Trigger points, or muscle knots, can cause pain, tenderness and limited muscle mobility. Some of main culprits for trigger points include: poor posture, overexertion, a sustained injury or birth trauma. Massage, acupressure, application of heat or ice, or nonsteroidal anti-inflammatory drugs are common treatments. Yoga, which stretches the muscles, is another treatment that alleviates the tenderness. Yin yoga, in which poses are held for longer periods of time, concentrates on specific muscle groups and stretches connective tissue. Each of the poses are held for three to five minutes to target trigger points and relieve tension.
Things You'll Need
- Loose clothing
- Yoga mat or towel
Yin Yoga Postures
Wear loose clothing when practicing yoga. Place a yoga mat or towel on the floor for comfort. Remove your shoes as they can be restrictive.
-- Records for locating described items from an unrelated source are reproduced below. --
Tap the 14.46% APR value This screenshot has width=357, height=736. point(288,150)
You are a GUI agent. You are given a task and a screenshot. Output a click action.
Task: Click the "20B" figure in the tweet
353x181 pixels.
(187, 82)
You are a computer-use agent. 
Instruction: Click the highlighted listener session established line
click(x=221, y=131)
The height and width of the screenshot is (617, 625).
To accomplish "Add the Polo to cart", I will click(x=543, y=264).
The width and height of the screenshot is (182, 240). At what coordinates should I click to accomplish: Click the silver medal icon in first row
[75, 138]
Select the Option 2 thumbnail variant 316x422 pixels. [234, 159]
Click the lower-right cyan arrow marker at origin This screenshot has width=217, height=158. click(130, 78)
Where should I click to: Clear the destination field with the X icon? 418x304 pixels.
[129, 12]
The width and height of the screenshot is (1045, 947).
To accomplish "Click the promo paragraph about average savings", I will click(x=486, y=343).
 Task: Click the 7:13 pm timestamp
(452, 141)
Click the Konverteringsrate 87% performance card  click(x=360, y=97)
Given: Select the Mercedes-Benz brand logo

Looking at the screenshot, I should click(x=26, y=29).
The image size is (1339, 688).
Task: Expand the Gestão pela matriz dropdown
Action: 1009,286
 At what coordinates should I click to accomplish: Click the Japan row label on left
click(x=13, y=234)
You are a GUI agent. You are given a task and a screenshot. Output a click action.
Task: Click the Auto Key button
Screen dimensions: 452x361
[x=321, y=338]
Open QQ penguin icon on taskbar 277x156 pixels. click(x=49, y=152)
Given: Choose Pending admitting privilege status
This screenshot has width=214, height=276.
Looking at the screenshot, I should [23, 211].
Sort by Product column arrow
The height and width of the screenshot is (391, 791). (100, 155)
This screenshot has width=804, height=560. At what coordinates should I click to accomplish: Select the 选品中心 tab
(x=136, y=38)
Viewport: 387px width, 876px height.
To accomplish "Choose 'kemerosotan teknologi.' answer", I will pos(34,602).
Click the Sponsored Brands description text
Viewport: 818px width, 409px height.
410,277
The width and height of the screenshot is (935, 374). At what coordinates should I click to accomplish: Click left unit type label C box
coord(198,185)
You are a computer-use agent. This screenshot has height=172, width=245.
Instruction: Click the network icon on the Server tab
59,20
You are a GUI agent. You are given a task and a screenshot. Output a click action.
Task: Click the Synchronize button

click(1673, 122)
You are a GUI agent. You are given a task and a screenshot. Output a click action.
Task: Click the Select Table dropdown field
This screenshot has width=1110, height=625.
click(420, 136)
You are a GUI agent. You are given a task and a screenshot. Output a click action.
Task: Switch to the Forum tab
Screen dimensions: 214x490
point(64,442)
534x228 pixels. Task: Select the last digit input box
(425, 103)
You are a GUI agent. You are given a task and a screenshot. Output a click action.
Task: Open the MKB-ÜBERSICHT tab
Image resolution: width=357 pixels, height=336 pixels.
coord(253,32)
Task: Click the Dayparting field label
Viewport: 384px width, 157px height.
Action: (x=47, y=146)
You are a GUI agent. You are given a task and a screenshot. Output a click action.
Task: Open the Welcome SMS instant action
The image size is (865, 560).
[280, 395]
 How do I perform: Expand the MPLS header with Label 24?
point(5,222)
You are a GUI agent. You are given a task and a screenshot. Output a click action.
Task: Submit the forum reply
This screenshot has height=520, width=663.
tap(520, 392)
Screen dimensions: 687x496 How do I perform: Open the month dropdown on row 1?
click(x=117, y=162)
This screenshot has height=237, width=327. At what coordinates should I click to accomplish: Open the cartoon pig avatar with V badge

Stretch the hip flexors, sacral-lumbar arch and quadriceps with the Saddle pose. Sit down on your heels with the tops of your feet flat against the ground. Lean back with your hands placed firmly behind you until your lower back creates an arch. Come down onto your elbows for an advanced pose. Hold the pose.
Relieve tension in the shoulders, upper back and middle back with the Melting Heart pose. Kneel on the floor. Position yourself on your knees with your hands placed firmly under your shoulders. Keep your feet flat against the ground. Walk your hands forward and drop your chest to the ground. Your arms should be outstretched in front of you with your hands shoulder-width apart. Align your knees to your hips. Hold the pose.
Stretch the lower spine, hamstrings and quadriceps with the Dangling pose. Stand up with your spine straight. Position your feet hip-width apart. Bend your knees slightly with your feet planted firmly on the ground. Fold forward and grab each elbow with the opposite hand. Allow your head to hang freely. Hold the pose.